Opinión
Y también se nos ha ido Evaristo
Hace poco más de cuatro años titulaba el obituario del recordado – y tengo que decir que no tanto- Rubén Suárez, "Se nos ha ido Rubén"; y ahora se nos ha ido Evaristo. Estoy seguro de que ambos estarán ya tomando posesión de algún cómodo sofá y de que charlarán y charlarán de lo divino y de lo humano, de arte por supuesto, de gastronomía de proximidad o de otras más lejanas. Hablarán de Mieres y de Villaviciosa y por supuesto que de Oviedo.

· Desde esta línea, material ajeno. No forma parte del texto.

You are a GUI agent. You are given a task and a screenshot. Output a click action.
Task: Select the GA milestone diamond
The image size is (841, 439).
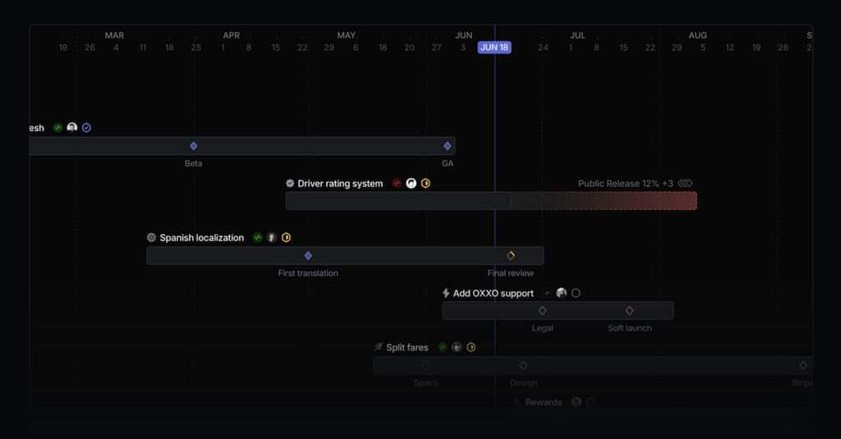pyautogui.click(x=448, y=146)
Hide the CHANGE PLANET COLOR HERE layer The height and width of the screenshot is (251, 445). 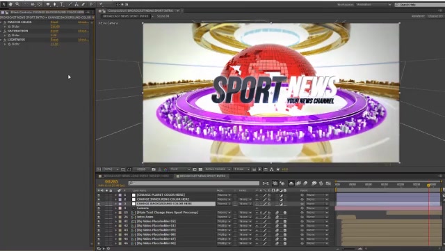pos(99,195)
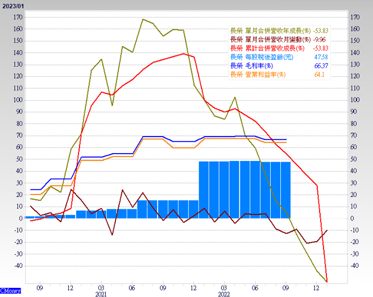Click the 2022 year label on the x-axis
The height and width of the screenshot is (297, 373).
225,294
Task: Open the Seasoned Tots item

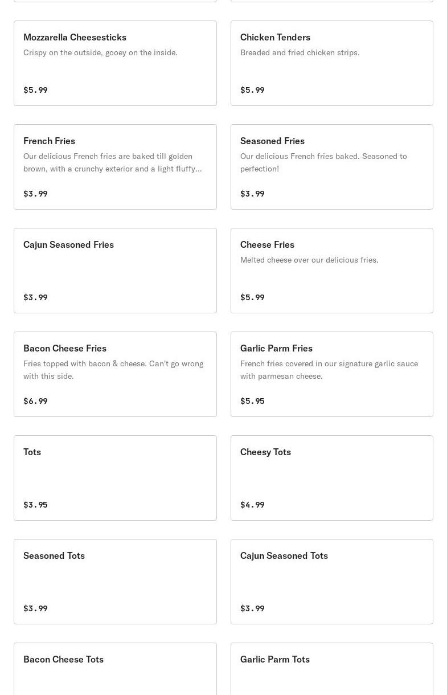Action: tap(115, 582)
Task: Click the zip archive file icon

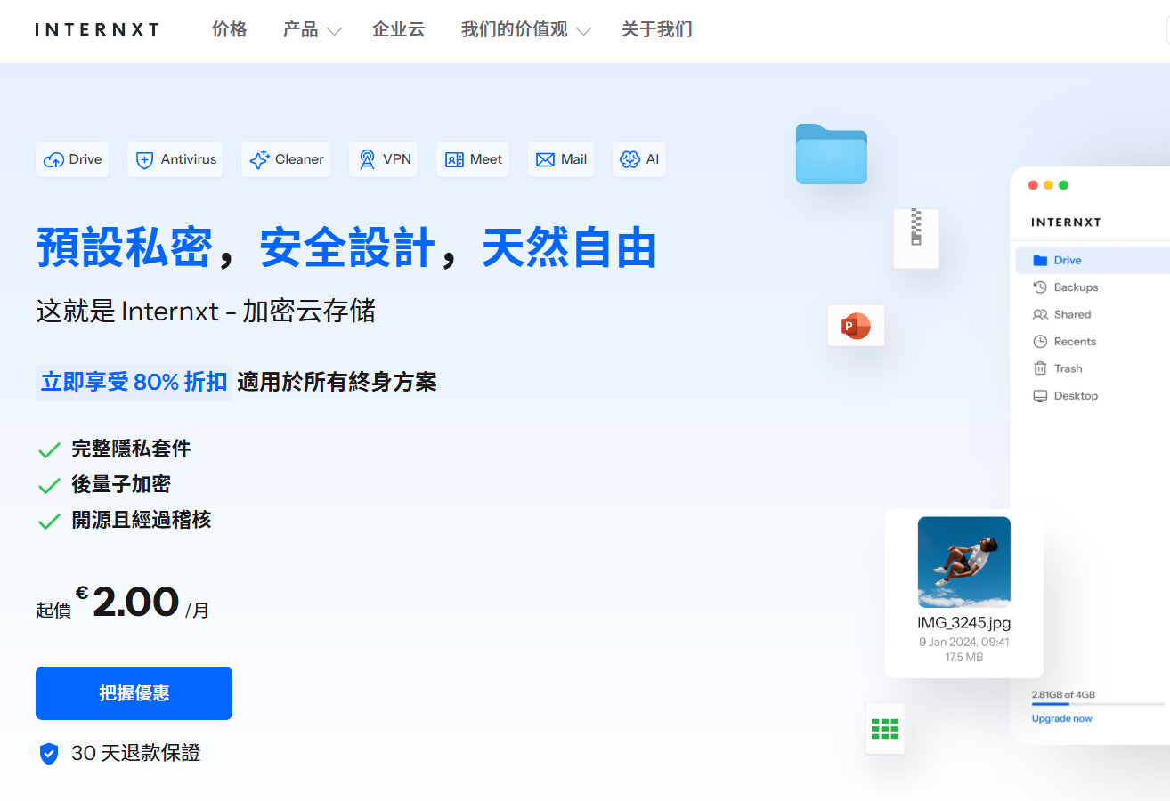Action: (x=916, y=238)
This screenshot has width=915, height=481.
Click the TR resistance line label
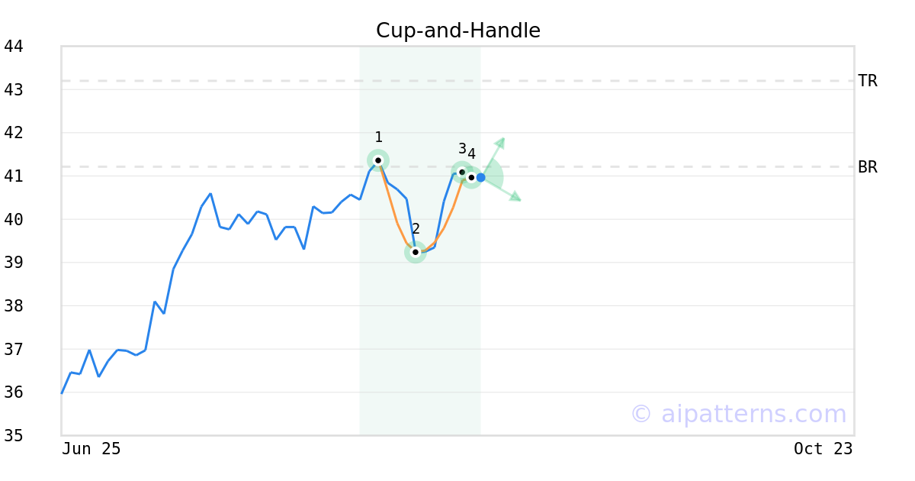click(x=868, y=80)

Y competirán para ver quién vierte la opinión más ácida sobre cualquier tema pero, eso sí, transformándola, por eso de la sorna y la ironía, rasgos de personalidad que les sobraban a ambos, en una alabanza.
Sí, también se nos ha ido Evaristo y también, en un ejercicio que ya se está convirtiendo en demasiado repetitivo y doloroso, volvemos a despedir a un amigo de quien ya casi no recordamos desde cuando lo éramos porque los velos del tiempo comienzan a estar ya muy tupidos y las hojas de los periódicos en los que comenzaban esas amistades se han vuelto tan amarillentas y han ido acumulando tanto óxido que es imposible leerlas. Pero lo que nunca olvidaré es que Evaristo, en la noche de los tiempos, me entregó el testigo de la dirección de la Bienal de Oviedo de manera bien distinta a como lo hacen los atletas en las carreras de relevos, pues ambos seguimos empuñándolo con fuerza y yo siempre tuve a alguien a quien comentar, alguien a quien preguntar y, sobre cualquier otra cosa, a alguien en quien confiar.

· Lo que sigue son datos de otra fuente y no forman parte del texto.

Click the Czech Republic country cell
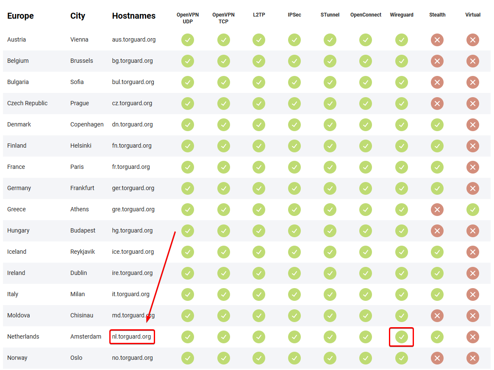 tap(28, 103)
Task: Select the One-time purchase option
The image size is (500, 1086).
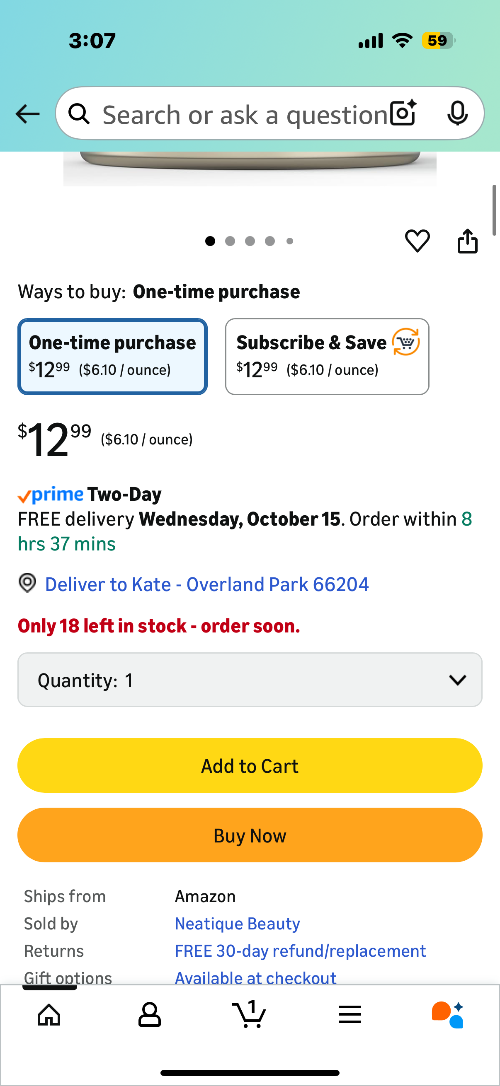Action: 112,357
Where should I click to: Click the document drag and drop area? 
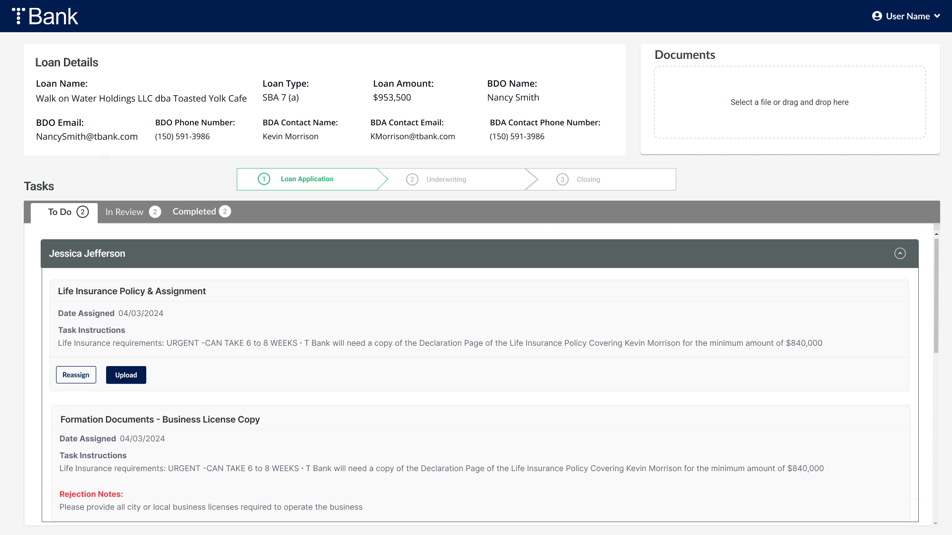coord(789,103)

Estos días se hablará mucho de la huella que Evaristo deja en muchas de las actividades que llevó a cabo en una vida con tan múltiples facetas como la suya y no cabe duda de que una de las más celebradas será la del mundo del arte. La suya fue una entrega total, tan total como silenciosa y discreta y, lo que es más de agradecer, sensata. Lo echaremos de menos en las reuniones de jurados de distintas convocatorias, lo echaremos de menos en las sobremesas y lo echaremos de menos porque la suya siempre era razón de peso, siempre sin ningún atisbo de imposición, para decantarnos por una o por otra obra. Esa silla siempre estará vacía, no puede ser de otra forma, pero muchos la notaremos ocupada.
Y digo todo esto tras repasar los mensajes, casi olvidados los contactos telefónicos, que nos íbamos cruzando ya en estos tiempos de concisión casi telegráfica, que dan cuenta de un afecto mutuo que se acrecentaba en los momentos difíciles para uno o para otro. Y, curiosamente, observo que en muchos de ellos hablábamos de la muerte y de la conmoción que siempre conlleva, a la vez que nos contentábamos con una pregunta repetida, por parte y parte, en bastantes ocasiones: ¿Cómo estás?
Estoy mal, pero estoy peor porque hace unos veinte días pude haberle dado un abrazo y no se lo di por llegar un poco tarde a tomar un café en El Antiguo. Ese abrazo se ha quedado en el aire, en un amago, en un principio y en un final. Lamento estar escribiendo este obituario porque esta mañana -voy a tomarle prestadas unas palabras a Federico- recibí un manotazo duro, un golpe helado, pero nos queda pendiente un abrazo porque tenemos que hablar de muchas cosas, compañero.